What to produce
Count the lines in the items below that contain the string "computer", treating uppercase and lowercase as different, and reply with the number alone.

○ ○ ○ ○ ○ ○ ○

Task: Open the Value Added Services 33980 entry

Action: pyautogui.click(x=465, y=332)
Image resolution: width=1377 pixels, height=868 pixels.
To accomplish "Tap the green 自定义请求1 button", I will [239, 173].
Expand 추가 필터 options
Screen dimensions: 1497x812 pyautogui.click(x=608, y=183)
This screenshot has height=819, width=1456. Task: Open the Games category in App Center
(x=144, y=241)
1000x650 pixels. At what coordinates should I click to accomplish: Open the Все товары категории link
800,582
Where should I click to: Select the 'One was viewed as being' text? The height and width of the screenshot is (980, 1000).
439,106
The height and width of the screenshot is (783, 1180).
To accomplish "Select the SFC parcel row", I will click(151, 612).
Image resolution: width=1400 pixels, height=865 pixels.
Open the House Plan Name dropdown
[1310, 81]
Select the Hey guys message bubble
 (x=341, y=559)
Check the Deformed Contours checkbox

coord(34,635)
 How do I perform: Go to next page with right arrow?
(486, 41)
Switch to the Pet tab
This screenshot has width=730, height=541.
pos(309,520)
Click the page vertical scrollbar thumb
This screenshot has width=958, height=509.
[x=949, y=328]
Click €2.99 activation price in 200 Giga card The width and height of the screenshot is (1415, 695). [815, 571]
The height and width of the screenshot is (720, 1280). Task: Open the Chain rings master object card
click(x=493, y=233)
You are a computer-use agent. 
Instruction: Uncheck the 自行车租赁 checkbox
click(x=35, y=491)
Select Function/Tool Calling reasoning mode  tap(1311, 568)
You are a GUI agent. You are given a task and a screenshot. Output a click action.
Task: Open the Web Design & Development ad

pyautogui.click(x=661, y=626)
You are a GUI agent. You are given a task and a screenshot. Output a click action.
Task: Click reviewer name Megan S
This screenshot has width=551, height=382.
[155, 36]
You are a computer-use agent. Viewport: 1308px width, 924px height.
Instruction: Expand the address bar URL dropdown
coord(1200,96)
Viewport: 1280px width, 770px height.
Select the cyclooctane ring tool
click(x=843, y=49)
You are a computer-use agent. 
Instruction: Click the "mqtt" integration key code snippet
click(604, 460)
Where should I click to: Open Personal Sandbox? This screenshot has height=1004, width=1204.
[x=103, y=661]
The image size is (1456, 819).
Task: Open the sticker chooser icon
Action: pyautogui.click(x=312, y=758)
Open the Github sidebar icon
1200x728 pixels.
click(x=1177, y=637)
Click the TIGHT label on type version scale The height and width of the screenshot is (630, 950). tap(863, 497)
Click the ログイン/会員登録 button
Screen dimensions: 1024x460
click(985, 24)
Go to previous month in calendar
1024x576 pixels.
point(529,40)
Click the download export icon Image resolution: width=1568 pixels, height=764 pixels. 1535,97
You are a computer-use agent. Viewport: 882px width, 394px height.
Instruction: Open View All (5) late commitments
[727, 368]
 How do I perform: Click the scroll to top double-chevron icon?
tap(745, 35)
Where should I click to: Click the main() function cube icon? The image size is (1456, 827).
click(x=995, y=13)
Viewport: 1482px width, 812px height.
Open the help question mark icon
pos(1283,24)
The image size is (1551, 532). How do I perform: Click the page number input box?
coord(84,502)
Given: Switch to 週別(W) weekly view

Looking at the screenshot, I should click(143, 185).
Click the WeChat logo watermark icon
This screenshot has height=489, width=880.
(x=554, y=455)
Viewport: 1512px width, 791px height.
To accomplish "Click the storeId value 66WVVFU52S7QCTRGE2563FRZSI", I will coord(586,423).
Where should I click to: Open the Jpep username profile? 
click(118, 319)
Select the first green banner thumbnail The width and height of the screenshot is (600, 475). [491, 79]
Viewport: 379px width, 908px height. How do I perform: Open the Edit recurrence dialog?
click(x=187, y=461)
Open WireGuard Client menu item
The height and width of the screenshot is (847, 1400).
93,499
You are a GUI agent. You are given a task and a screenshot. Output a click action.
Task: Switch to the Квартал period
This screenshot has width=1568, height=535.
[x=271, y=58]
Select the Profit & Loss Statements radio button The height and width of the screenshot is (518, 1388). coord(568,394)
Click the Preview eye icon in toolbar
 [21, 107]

○ ○ ○ ○ ○ ○ ○

Output of the exercise
4